No differences were observed in fish assemblage structure among olive grove types, but major differences existed between each olive grove group and the reference set. Furthermore, community similarities between references and each olive grove type showed a decreasing trend along the olive grove intensity gradient, though without significant differences. Results from the present study are in accordance with several previous studies (e.g., Heitke et al. 2006; Lammert and Allan 1999; Nerbonne and Vondracek 2001; Roth et al. 1996) documenting the deviation of biological assemblages from reference conditions with increasing land use within watersheds. Furthermore, high values of dispersion in similarities between references and most intensive practices can also be interpreted as signs of high environmental variability and degradation. One important observation of this study is that, although fish assemblages under the influence of traditional olive groves tended to show higher similarities with reference sites than the other olive grove types, they are far from being communities with high integrity, as river basins are increasingly subjected to multiple pressures.

Conclusions and Guidelines for Mediterranean Agro-Systems Management

This study illustrates the relationships between land use and the ecological integrity of southern Portuguese streams as regards to water quality, stream habitat, and fish community structure. Intensive agro-systems, such as olive culture can result in several types of stress, which individually or together affect the structure and functioning of streams. In the current study, olive production led to multiple in-stream disturbances, with emphasis on sediment, nutrient, and organic loads, as well as degradation of riparian vegetation. The cumulative effects of these multiple disturbances reduced water quality and habitat diversity, and promoted the loss of biota integrity. Even when traditional farming practices seem to inherently support the highest natural value, as is the case of traditional olive groves, the impact of these systems on the aquatic ecosystems can be dramatically different when they are coupled with other land uses such as livestock production. The impacts of agro-systems depend not only on the degree of intensity of the main culture but also on associated multi-pressures.
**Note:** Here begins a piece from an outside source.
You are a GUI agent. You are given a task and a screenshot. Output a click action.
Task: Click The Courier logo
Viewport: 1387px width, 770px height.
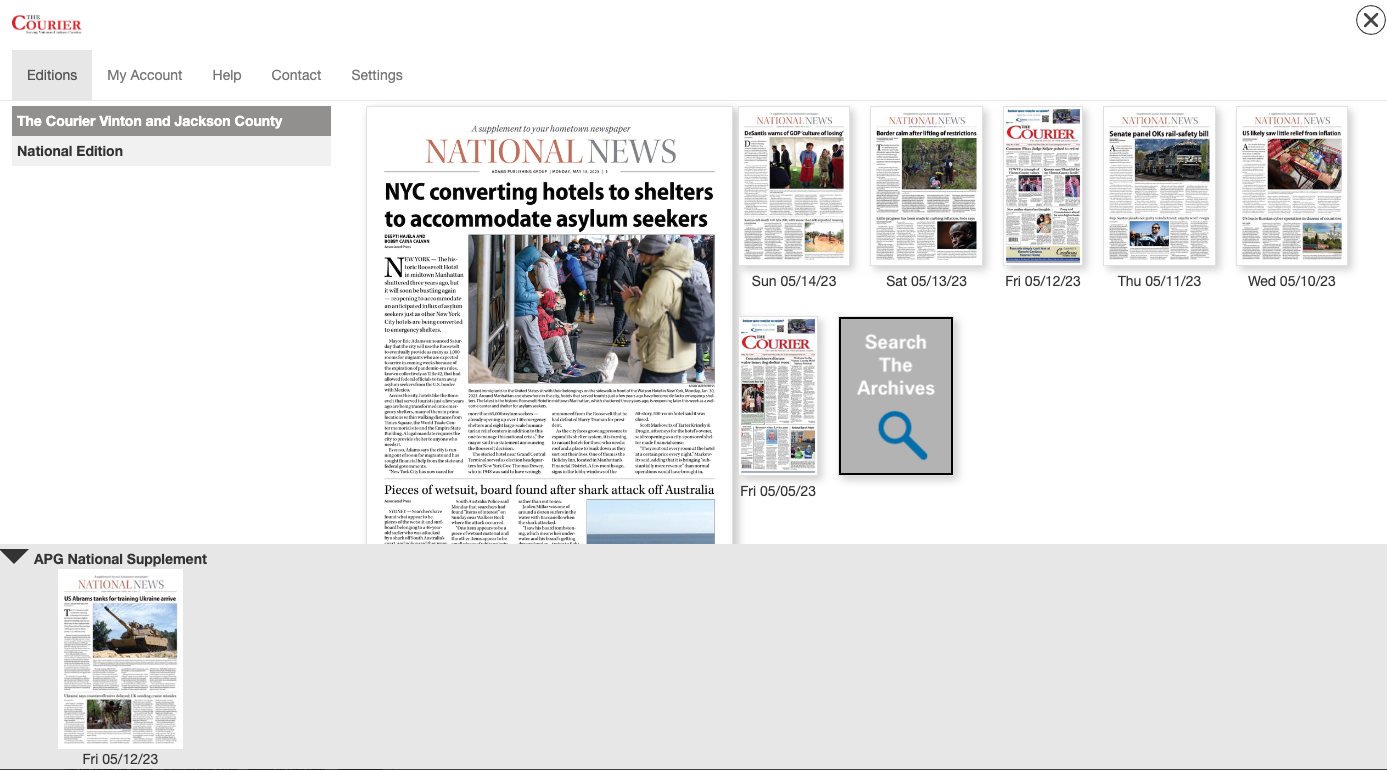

From this perspective it is important that streams nearby farms be managed following simple guidelines as follows:

(i) Conserve/rehabilitate riparian corridors by restoring their natural vegetation, since this will protect stream channels by decreasing erosion and sedimentation, filtering nutrients, and therefore reducing eutrophication. Other suggested bank protection measures include stone or log walling, brush matting, deflectors, and rock riprap.

(ii) Ensure that small tributaries or surface waters discharge to floodways rather than directly to streams. These small floodways (natural or artificial) may be vegetated to retain soil and nutrients that would otherwise be washed into streams.

(iii) Reduce soil-intensive tillage and increase plant cover on groves, which will decrease soil erosion and consequently surface runoff flow, leaching and sedimentation, promoting enrichment of the soil in organic matter and infiltration.

(iv) Reduce direct water abstraction from streams and unstable crossing structures, since natural flow enhances stream function, habitat diversity, and consequently community integrity, while minimizing the effects of floods.

(v) Fence watercourses and floodplains to control access by livestock from pasture areas to reduce organic loads on streams, bank grazing, and trampling. Both sides of watercourses and crossing access should be fenced and additional sources of water supply should be provided to the cattle.

Making olive production practices compatible with the “good” status of surface and groundwater required by the WFD represents a major challenge in Mediterranean regions. Management plans, legislation, and restoration programs will need to consider all these aspects simultaneously to protect aquatic ecosystem health and promote sustainable agricultural development.